LightHarmony3D: Harmonizing Illumination and Shadows for Object Insertion in 3D Gaussian Splatting
Tianyu Huang, Zhenyang Ren, Zhenchen Wan, Jiyang Zheng, Wenjie Wang, Runnan Chen, Mingming Gong, Tongliang Liu

TL;DR
LightHarmony3D introduces a fast, generative approach for physically consistent lighting and shadow rendering in 3D Gaussian Splatting scenes, enhancing realistic object insertion for AR/VR and content creation.
Contribution
It proposes a novel generative module for HDR environment map prediction that improves lighting consistency without iterative optimization.
Findings
Achieves state-of-the-art realism in object insertion scenes.
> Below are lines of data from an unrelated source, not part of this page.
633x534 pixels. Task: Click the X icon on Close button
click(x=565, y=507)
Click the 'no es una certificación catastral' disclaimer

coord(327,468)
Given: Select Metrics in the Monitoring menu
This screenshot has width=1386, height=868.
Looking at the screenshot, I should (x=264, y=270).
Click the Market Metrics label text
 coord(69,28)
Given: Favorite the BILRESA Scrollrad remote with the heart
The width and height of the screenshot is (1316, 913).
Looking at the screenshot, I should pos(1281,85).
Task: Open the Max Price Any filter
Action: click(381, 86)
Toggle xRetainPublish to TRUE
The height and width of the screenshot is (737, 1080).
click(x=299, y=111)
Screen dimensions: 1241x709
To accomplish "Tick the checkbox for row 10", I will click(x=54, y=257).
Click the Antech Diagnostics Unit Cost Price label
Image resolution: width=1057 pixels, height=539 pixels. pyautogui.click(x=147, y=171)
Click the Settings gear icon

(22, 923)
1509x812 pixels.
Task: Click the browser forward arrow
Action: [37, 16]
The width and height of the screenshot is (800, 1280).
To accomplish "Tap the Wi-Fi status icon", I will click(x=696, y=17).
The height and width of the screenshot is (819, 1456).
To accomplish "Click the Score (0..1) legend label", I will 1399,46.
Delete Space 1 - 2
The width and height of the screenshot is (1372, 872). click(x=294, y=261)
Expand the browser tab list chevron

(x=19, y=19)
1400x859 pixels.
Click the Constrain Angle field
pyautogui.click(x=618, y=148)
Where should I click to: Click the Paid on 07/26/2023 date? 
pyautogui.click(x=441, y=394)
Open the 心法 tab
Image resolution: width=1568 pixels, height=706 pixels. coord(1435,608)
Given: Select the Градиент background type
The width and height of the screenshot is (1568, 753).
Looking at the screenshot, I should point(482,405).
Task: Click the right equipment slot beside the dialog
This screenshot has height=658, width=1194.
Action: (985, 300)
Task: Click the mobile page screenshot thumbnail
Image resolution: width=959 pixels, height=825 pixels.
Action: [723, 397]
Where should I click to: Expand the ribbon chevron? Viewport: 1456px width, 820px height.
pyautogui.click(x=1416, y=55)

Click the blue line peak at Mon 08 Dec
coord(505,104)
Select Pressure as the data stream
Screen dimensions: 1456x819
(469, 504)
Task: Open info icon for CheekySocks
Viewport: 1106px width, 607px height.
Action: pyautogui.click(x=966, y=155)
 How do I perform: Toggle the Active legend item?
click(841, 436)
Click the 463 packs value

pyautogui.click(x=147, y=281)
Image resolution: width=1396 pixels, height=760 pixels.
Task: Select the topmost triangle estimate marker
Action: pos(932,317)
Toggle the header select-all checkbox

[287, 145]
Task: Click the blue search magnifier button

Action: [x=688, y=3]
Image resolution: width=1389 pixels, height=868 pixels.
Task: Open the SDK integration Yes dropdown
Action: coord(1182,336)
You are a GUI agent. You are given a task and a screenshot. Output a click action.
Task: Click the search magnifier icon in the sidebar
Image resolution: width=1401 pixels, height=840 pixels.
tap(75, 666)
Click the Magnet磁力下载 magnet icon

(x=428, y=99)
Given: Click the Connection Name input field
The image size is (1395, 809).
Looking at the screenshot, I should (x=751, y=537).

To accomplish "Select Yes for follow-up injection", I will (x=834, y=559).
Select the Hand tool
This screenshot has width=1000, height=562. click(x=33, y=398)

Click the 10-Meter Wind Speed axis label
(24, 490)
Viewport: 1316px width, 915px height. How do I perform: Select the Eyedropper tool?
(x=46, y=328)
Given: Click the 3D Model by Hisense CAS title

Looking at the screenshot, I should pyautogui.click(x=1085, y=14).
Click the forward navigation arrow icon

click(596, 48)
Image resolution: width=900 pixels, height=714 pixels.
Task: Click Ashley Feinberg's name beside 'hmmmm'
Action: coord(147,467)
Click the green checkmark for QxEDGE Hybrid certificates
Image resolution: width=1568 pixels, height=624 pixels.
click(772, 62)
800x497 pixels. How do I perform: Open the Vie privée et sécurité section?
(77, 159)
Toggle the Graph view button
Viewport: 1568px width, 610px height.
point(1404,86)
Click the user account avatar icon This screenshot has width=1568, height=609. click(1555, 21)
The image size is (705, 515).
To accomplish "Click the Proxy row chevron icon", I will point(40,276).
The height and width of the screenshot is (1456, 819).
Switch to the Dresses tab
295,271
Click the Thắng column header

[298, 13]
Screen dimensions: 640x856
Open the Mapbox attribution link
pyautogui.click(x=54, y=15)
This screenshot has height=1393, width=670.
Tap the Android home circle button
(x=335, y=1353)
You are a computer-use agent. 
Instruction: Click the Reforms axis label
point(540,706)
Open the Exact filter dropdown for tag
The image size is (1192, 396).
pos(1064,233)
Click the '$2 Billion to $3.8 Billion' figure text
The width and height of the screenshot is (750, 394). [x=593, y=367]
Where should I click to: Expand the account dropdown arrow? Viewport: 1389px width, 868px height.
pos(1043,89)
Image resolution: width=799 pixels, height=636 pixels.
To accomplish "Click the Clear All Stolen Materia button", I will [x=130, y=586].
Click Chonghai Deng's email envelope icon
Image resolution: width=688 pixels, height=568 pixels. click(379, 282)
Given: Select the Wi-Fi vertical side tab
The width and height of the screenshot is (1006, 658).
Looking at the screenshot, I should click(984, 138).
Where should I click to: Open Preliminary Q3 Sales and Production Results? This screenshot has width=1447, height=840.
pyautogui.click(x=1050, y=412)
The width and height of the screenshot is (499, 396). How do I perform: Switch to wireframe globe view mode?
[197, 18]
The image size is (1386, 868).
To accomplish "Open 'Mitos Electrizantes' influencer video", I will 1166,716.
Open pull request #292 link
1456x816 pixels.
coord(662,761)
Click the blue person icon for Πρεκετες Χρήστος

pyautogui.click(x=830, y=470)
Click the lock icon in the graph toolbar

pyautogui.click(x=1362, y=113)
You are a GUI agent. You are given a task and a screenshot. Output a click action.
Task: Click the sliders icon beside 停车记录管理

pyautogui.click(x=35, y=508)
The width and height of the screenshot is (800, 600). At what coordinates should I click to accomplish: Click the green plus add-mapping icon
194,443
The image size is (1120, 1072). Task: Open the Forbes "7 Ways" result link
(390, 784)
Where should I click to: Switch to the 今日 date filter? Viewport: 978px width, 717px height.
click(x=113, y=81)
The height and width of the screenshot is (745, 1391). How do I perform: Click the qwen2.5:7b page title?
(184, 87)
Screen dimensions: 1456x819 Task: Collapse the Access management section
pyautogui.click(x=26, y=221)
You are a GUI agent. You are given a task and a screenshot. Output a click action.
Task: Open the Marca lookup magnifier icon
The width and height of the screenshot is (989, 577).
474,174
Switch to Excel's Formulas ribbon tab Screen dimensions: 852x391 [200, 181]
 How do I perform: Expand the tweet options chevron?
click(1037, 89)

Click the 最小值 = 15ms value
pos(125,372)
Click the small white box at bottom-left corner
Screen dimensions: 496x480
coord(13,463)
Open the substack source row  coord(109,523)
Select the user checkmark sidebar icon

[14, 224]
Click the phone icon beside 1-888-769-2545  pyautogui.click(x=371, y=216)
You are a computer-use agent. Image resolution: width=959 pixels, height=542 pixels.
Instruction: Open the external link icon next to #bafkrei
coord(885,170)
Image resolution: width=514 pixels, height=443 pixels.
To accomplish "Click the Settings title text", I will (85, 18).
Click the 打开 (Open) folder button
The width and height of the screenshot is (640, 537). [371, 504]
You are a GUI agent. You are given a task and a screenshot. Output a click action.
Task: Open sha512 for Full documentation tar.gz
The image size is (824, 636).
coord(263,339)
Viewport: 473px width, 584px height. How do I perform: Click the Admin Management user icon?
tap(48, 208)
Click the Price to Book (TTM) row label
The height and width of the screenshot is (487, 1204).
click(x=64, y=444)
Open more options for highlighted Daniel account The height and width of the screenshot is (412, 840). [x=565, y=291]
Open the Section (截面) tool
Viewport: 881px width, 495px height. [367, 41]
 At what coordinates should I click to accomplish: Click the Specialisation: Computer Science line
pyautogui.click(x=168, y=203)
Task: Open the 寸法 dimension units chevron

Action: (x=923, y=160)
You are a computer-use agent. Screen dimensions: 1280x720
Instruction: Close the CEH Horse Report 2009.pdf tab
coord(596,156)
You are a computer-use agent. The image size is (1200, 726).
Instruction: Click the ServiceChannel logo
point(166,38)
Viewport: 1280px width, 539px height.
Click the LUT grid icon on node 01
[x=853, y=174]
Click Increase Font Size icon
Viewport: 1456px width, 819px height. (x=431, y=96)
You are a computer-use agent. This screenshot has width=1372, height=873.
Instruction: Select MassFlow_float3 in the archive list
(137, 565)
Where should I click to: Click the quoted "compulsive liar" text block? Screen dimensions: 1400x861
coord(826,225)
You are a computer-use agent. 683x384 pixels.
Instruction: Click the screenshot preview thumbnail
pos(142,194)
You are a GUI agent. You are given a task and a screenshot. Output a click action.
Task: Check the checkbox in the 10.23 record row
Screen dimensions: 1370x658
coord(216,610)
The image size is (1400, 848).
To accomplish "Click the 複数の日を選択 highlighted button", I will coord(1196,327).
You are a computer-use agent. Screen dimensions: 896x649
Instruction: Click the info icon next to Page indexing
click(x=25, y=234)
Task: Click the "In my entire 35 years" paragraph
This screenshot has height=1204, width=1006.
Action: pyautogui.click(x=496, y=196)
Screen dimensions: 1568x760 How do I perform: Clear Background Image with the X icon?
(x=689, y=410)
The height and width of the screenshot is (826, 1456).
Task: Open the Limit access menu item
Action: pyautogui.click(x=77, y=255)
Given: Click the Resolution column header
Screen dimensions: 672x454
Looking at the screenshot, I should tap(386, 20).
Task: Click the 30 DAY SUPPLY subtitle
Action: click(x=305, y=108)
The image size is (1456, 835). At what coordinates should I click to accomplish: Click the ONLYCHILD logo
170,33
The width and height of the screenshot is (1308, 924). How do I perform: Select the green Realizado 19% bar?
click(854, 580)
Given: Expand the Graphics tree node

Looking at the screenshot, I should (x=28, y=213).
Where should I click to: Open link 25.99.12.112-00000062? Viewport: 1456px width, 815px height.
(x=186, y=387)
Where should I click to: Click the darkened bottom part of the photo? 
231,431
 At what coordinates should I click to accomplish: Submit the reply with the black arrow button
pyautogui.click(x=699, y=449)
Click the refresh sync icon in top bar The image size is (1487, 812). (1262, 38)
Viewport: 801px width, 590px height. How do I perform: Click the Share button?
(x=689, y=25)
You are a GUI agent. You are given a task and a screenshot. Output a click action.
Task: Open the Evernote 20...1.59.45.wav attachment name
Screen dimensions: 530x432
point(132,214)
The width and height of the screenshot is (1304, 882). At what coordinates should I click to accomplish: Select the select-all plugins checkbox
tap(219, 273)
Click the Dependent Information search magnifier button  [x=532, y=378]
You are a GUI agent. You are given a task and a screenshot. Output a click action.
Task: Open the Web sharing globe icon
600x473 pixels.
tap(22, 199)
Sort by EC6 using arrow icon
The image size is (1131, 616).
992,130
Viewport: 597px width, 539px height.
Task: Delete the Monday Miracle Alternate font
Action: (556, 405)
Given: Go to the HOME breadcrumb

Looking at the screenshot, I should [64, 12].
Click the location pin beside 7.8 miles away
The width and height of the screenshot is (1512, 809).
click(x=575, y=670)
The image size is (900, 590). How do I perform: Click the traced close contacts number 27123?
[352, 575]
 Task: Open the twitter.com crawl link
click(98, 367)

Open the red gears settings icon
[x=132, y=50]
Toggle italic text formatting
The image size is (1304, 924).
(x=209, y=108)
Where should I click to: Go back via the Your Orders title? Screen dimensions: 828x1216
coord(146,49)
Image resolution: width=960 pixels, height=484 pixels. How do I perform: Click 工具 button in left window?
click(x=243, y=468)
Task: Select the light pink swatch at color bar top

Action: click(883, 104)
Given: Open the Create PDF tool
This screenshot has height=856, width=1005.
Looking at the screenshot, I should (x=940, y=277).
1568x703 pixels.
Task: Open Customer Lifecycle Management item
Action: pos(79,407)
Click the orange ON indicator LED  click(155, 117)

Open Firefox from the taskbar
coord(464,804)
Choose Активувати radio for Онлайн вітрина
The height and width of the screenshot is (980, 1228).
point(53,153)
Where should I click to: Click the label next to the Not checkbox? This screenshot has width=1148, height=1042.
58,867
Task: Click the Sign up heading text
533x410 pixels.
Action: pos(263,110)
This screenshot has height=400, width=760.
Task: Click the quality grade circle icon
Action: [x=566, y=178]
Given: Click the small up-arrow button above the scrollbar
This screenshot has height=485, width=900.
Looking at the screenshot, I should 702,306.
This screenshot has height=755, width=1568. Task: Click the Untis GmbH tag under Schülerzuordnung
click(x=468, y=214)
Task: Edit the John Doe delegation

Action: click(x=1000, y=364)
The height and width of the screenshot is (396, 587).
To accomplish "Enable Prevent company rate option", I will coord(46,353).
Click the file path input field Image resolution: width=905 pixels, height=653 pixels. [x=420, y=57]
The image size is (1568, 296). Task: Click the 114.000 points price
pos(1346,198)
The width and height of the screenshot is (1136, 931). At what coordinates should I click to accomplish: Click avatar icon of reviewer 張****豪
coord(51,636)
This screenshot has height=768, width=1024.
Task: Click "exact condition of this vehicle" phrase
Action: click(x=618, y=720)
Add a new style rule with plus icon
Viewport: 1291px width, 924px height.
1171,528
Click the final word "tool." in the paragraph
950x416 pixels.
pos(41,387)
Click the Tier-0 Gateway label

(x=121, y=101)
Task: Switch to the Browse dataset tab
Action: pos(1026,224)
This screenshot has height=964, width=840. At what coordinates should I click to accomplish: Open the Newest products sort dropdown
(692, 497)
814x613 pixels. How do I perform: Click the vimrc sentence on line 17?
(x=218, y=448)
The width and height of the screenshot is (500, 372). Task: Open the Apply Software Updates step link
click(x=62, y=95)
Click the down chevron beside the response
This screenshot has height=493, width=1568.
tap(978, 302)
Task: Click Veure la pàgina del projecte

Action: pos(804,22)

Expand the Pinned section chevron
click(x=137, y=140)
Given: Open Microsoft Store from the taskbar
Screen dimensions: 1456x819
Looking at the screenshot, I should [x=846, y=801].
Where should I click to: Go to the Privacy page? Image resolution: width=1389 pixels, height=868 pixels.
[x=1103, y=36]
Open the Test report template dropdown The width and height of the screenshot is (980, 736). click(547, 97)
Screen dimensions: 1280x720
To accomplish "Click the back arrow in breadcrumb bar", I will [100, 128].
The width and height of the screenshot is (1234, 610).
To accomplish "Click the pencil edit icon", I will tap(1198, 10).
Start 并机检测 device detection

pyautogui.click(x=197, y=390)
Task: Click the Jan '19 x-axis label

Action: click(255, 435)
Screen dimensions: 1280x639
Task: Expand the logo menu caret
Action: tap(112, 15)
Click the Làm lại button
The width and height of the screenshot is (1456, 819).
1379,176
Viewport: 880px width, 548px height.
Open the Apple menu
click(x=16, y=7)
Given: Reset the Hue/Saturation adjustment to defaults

Provides a new benchmark for evaluating lighting and shadow consistency.
Demonstrates multi-view coherent and photorealistic results across datasets.
Abstract
3D Gaussian Splatting (3DGS) enables high-fidelity reconstruction of scene geometry and appearance. Building on this capability, inserting external mesh objects into reconstructed 3DGS scenes enables interactive editing and content augmentation for immersive applications such as AR/VR, virtual staging, and digital content creation. However, achieving physically consistent lighting and shadows for mesh insertion remains challenging, as it requires accurate scene illumination estimation and multi-view consistent rendering. To address this challenge, we present LightHarmony3D, a novel framework for illumination-consistent mesh insertion in 3DGS scenes. Central to our approach is our proposed generative module that predicts a full 360{\deg} HDR environment map at the insertion location via a single forward pass. By leveraging generative priors instead of iterative optimization, our method…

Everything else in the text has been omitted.